YOUR OBJECTIVE
Go through the listing below and return every line exactly.

SOURCE INFORMATION
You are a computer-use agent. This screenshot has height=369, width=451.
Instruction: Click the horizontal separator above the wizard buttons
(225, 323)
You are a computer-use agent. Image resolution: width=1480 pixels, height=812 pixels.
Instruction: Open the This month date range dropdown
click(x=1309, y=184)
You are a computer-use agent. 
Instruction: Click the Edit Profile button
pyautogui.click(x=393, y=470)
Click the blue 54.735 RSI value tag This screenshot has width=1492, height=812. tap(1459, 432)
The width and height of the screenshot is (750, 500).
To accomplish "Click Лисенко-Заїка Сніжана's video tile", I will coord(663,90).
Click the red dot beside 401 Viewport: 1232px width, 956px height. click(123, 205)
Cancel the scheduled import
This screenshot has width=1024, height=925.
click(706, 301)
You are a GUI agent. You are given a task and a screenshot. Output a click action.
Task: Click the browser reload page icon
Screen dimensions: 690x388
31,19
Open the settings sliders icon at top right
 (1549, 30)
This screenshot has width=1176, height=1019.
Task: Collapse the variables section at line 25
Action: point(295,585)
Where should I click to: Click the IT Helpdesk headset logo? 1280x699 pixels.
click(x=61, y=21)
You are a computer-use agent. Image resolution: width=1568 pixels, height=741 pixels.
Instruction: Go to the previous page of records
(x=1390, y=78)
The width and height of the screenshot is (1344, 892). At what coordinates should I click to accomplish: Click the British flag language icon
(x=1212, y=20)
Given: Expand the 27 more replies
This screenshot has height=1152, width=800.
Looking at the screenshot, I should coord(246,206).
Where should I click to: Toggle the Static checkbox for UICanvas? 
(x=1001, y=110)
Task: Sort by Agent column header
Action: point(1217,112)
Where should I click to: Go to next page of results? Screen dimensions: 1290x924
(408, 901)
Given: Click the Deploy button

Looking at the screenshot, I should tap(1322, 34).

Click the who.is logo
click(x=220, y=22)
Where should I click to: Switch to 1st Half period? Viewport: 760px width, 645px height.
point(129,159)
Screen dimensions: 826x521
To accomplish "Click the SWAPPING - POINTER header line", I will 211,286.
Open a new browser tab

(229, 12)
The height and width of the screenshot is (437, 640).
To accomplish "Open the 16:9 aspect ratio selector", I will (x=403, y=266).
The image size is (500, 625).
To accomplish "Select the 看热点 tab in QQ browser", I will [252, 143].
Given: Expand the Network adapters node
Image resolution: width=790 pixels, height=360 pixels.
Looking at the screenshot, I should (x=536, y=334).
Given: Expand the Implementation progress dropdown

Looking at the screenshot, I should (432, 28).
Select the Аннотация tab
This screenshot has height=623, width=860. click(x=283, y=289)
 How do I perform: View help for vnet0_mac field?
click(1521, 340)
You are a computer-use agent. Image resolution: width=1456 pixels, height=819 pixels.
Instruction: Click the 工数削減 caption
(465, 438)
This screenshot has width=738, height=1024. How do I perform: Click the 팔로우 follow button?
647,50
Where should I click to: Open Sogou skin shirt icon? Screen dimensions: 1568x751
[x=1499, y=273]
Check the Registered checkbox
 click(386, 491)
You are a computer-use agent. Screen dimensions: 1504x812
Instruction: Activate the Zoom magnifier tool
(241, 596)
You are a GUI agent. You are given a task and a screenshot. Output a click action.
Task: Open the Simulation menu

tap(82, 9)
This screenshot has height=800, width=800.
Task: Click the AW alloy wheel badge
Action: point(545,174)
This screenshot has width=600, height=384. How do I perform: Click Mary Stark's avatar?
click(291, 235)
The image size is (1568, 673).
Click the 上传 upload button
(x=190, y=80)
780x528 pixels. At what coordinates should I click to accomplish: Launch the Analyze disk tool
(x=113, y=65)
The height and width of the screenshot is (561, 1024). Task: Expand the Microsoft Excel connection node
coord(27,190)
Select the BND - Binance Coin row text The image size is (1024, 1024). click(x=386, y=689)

WRITTEN REPLY
You are a computer-use agent. This screenshot has height=369, width=451.
Instruction: Click the horizontal separator above the wizard buttons
(225, 323)
You are a computer-use agent. Image resolution: width=1480 pixels, height=812 pixels.
Instruction: Open the This month date range dropdown
click(x=1309, y=184)
You are a computer-use agent. 
Instruction: Click the Edit Profile button
pyautogui.click(x=393, y=470)
Click the blue 54.735 RSI value tag This screenshot has width=1492, height=812. tap(1459, 432)
The width and height of the screenshot is (750, 500).
To accomplish "Click Лисенко-Заїка Сніжана's video tile", I will coord(663,90).
Click the red dot beside 401 Viewport: 1232px width, 956px height. click(123, 205)
Cancel the scheduled import
This screenshot has width=1024, height=925.
click(706, 301)
You are a GUI agent. You are given a task and a screenshot. Output a click action.
Task: Click the browser reload page icon
Screen dimensions: 690x388
31,19
Open the settings sliders icon at top right
 (1549, 30)
This screenshot has width=1176, height=1019.
Task: Collapse the variables section at line 25
Action: point(295,585)
Where should I click to: Click the IT Helpdesk headset logo? 1280x699 pixels.
click(x=61, y=21)
You are a computer-use agent. Image resolution: width=1568 pixels, height=741 pixels.
Instruction: Go to the previous page of records
(x=1390, y=78)
The width and height of the screenshot is (1344, 892). At what coordinates should I click to accomplish: Click the British flag language icon
(x=1212, y=20)
Given: Expand the 27 more replies
This screenshot has height=1152, width=800.
Looking at the screenshot, I should coord(246,206).
Where should I click to: Toggle the Static checkbox for UICanvas? 
(x=1001, y=110)
Task: Sort by Agent column header
Action: point(1217,112)
Where should I click to: Go to next page of results? Screen dimensions: 1290x924
(408, 901)
Given: Click the Deploy button

Looking at the screenshot, I should tap(1322, 34).

Click the who.is logo
click(x=220, y=22)
Where should I click to: Switch to 1st Half period? Viewport: 760px width, 645px height.
point(129,159)
Screen dimensions: 826x521
To accomplish "Click the SWAPPING - POINTER header line", I will 211,286.
Open a new browser tab

(229, 12)
The height and width of the screenshot is (437, 640).
To accomplish "Open the 16:9 aspect ratio selector", I will (x=403, y=266).
The image size is (500, 625).
To accomplish "Select the 看热点 tab in QQ browser", I will [252, 143].
Given: Expand the Network adapters node
Image resolution: width=790 pixels, height=360 pixels.
Looking at the screenshot, I should (x=536, y=334).
Given: Expand the Implementation progress dropdown

Looking at the screenshot, I should (432, 28).
Select the Аннотация tab
This screenshot has height=623, width=860. click(x=283, y=289)
 How do I perform: View help for vnet0_mac field?
click(1521, 340)
You are a computer-use agent. Image resolution: width=1456 pixels, height=819 pixels.
Instruction: Click the 工数削減 caption
(465, 438)
This screenshot has width=738, height=1024. How do I perform: Click the 팔로우 follow button?
647,50
Where should I click to: Open Sogou skin shirt icon? Screen dimensions: 1568x751
[x=1499, y=273]
Check the Registered checkbox
 click(386, 491)
You are a computer-use agent. Screen dimensions: 1504x812
Instruction: Activate the Zoom magnifier tool
(241, 596)
You are a GUI agent. You are given a task and a screenshot. Output a click action.
Task: Open the Simulation menu

tap(82, 9)
This screenshot has height=800, width=800.
Task: Click the AW alloy wheel badge
Action: point(545,174)
This screenshot has width=600, height=384. How do I perform: Click Mary Stark's avatar?
click(291, 235)
The image size is (1568, 673).
Click the 上传 upload button
(x=190, y=80)
780x528 pixels. At what coordinates should I click to accomplish: Launch the Analyze disk tool
(x=113, y=65)
The height and width of the screenshot is (561, 1024). Task: Expand the Microsoft Excel connection node
coord(27,190)
Select the BND - Binance Coin row text The image size is (1024, 1024). click(x=386, y=689)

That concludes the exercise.